CVE-2008-5183 (http://nvd.nist.gov/nvd.cfm?cvename=CVE-2008-5183): cupsd in CUPS before 1.3.8 allows local users, and possibly remote attackers, to cause a denial of service (daemon crash) by adding a large number of RSS Subscriptions, which triggers a NULL pointer dereference. NOTE: this issue can be triggered remotely by leveraging CVE-2008-5184.
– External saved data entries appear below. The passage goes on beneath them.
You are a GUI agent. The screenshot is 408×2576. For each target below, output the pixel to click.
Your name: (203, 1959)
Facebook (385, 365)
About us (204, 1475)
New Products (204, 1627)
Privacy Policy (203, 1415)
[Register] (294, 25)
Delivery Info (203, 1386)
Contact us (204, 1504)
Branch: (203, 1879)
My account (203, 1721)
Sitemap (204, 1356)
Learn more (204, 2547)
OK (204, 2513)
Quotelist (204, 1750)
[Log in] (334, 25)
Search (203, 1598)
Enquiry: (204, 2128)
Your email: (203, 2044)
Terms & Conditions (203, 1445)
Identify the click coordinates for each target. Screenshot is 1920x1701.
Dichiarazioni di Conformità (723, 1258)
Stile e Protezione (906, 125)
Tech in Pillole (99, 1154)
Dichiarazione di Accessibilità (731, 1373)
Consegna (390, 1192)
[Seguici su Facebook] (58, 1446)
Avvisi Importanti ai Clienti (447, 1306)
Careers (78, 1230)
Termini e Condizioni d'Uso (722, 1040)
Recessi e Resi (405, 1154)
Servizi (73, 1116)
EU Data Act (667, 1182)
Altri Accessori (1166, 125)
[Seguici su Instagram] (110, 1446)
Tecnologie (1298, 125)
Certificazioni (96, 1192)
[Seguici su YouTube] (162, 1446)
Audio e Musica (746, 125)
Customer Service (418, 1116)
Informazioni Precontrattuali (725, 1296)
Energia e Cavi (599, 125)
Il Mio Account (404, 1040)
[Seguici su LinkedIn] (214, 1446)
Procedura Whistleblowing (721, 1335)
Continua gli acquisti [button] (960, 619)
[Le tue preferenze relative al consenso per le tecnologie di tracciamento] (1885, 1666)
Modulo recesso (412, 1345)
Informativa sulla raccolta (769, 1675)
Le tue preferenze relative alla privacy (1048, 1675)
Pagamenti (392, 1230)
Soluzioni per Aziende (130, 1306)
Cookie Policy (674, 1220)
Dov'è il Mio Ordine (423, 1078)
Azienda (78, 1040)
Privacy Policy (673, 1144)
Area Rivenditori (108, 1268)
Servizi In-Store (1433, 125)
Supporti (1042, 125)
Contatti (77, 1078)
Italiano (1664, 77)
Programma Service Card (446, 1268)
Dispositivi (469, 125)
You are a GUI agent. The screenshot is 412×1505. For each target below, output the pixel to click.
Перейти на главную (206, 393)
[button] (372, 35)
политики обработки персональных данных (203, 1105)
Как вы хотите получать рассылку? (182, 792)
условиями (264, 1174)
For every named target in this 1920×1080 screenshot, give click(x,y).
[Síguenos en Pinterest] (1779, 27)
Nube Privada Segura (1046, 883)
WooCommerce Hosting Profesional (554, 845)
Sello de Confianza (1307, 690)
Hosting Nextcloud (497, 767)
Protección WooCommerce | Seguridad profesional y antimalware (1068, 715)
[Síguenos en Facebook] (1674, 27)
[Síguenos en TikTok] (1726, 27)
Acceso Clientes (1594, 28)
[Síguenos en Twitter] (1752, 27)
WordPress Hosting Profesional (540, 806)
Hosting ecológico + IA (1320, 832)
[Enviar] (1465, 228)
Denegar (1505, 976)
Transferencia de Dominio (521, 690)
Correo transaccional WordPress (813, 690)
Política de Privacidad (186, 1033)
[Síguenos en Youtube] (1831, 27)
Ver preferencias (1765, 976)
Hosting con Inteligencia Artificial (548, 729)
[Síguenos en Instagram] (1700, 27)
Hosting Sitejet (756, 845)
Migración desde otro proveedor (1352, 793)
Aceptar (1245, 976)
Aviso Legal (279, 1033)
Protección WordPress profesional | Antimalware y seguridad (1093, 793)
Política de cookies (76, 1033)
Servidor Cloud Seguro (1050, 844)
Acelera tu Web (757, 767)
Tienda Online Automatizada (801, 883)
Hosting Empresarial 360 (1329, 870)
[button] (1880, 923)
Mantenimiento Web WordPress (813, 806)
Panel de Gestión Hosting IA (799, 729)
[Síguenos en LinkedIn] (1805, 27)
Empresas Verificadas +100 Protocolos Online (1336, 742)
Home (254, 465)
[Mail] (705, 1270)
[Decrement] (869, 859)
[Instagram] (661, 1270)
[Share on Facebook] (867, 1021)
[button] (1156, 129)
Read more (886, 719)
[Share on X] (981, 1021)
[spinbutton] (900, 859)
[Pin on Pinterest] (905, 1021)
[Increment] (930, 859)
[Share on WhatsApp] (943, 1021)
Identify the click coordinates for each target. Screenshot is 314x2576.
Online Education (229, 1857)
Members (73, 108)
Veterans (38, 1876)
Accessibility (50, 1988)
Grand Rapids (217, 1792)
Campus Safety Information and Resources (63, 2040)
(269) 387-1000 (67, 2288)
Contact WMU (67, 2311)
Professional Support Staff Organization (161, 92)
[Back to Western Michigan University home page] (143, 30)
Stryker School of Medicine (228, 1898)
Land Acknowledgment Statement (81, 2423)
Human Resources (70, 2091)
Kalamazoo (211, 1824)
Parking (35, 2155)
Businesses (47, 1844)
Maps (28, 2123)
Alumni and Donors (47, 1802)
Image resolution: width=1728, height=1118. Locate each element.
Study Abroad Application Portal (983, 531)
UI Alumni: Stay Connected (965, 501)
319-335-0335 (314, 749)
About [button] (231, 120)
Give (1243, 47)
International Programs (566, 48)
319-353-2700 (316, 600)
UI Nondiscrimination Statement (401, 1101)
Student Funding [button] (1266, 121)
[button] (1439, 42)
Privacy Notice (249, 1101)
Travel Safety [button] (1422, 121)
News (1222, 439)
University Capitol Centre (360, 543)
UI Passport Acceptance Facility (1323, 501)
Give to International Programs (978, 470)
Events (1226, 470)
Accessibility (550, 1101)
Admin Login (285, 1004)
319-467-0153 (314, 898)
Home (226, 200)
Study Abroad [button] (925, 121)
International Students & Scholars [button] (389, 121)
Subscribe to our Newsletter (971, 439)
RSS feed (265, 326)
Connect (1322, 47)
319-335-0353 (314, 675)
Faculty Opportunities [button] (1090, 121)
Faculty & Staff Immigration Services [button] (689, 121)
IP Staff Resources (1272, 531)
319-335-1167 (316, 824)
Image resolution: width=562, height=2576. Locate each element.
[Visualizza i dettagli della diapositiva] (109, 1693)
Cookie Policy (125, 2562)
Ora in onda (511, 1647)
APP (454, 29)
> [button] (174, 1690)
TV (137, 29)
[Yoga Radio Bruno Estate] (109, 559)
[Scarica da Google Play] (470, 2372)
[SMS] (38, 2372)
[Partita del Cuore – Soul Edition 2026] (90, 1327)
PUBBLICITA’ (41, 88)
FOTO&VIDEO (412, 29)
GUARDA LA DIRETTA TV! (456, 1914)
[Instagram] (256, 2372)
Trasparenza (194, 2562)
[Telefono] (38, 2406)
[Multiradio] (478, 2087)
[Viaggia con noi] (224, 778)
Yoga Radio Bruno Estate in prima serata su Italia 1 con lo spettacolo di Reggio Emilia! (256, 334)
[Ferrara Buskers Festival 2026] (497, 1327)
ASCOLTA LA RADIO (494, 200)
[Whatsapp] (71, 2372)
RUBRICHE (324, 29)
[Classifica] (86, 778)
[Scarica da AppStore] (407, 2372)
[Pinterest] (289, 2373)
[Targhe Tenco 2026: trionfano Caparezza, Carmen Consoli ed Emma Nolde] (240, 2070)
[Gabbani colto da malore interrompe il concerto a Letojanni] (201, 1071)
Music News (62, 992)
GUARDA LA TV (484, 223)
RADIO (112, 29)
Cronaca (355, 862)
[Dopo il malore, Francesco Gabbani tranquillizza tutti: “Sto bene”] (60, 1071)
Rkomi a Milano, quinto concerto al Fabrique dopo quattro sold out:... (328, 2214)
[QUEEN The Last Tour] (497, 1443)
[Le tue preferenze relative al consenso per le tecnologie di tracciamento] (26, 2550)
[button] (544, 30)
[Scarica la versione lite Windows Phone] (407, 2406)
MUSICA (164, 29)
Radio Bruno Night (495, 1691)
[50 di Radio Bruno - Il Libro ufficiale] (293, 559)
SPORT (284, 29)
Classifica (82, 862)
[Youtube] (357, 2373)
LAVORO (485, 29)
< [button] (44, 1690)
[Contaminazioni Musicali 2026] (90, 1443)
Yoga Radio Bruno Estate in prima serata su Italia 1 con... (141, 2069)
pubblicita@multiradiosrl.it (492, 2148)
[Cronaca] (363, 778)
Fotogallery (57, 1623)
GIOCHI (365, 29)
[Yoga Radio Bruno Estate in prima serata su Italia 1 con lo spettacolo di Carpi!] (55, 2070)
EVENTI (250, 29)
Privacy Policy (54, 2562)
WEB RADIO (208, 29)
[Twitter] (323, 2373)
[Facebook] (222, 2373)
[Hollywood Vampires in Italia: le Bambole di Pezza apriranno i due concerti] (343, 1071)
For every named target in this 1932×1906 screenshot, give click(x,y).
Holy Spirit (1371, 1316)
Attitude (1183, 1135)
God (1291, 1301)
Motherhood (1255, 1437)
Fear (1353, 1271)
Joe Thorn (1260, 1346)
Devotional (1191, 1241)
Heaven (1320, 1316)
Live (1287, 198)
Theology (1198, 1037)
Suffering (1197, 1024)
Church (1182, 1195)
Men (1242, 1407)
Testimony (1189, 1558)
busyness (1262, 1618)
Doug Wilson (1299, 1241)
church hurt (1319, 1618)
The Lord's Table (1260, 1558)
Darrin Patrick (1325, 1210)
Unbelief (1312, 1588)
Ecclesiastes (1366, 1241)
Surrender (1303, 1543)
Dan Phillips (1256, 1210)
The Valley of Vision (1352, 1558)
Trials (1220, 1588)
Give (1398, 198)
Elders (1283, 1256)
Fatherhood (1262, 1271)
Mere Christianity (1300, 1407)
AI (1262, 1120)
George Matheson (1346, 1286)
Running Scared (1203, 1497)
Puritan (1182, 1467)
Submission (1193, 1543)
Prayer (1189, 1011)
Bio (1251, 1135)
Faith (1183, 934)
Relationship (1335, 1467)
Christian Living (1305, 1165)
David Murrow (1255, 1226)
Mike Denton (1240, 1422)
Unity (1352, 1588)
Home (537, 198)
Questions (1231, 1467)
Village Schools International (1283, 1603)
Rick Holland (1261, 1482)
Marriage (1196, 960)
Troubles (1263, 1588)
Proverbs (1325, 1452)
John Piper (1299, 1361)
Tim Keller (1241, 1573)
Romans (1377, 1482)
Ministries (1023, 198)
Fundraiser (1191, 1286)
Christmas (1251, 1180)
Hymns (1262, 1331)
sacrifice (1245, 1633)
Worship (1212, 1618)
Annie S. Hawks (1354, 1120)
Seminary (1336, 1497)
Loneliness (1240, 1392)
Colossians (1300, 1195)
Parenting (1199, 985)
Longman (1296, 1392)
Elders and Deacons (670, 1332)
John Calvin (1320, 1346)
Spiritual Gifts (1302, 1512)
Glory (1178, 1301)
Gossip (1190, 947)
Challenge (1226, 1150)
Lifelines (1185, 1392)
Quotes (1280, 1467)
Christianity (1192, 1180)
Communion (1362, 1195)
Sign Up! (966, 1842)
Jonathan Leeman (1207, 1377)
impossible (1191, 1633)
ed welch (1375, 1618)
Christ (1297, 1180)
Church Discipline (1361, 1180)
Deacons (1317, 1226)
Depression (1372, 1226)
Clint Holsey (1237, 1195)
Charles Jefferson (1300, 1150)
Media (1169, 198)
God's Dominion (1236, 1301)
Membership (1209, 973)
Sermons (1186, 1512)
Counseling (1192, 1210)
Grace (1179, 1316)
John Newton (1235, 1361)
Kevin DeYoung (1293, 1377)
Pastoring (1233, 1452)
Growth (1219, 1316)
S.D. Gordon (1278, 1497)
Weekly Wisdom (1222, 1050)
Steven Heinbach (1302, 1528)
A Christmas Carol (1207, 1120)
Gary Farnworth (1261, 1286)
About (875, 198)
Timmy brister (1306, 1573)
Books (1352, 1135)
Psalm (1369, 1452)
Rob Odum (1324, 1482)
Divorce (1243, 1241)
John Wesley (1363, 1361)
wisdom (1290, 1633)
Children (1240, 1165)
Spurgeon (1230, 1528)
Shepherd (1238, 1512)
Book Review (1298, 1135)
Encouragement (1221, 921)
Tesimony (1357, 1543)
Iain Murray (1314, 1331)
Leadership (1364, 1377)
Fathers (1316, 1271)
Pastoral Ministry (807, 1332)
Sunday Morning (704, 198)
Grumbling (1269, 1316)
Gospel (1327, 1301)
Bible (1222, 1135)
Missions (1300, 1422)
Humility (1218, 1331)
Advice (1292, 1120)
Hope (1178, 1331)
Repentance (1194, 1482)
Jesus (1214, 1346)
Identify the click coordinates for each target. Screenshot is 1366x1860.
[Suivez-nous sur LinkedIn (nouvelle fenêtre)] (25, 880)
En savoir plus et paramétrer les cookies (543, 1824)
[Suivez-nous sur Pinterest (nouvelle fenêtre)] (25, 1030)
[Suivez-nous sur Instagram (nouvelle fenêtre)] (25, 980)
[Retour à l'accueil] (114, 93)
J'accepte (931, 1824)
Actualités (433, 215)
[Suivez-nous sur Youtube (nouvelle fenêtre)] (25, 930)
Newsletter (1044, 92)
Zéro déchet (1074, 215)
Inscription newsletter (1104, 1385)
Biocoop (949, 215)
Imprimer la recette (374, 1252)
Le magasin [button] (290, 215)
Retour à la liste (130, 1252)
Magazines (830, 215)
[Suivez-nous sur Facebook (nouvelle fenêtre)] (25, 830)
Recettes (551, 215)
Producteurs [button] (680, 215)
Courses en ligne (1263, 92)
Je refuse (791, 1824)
Name: CVE-2008-5184 URL: http://cve.mitre.org/cgi-bin/cvename.cgi?name=CVE-2008-5184 Published: 2008-11-20 Severity: High Description: The web interface (cgi-bin/admin.c) in CUPS before 1.3.8 uses the guest username when a user is not logged on to the web server, which makes it easier for remote attackers to bypass intended policy and conduct CSRF attacks via the (1) add and (2) cancel RSS subscription functions. Also see: http://www.gnucitizen.org/blog/pwning-ubuntu-via-cups/
I'm going to completely remove all net-print/cups<1.3.8 from the tree now that all arches have stabilized CUPS 1.3(.8). Regarding this bug, CUPS 1.2.x possibly isn't affected by this since it didn't have a RSS option back then.
Everything which is net-print/cups<1.3.8 is now gone, net-print/cups-1.3.8-r2 is stable on all arches and I guess net-print/cups-1.3.9-r1 is going to be stabilized due to security bug #249727.
This has been covered with GLSA 200812-11, closing.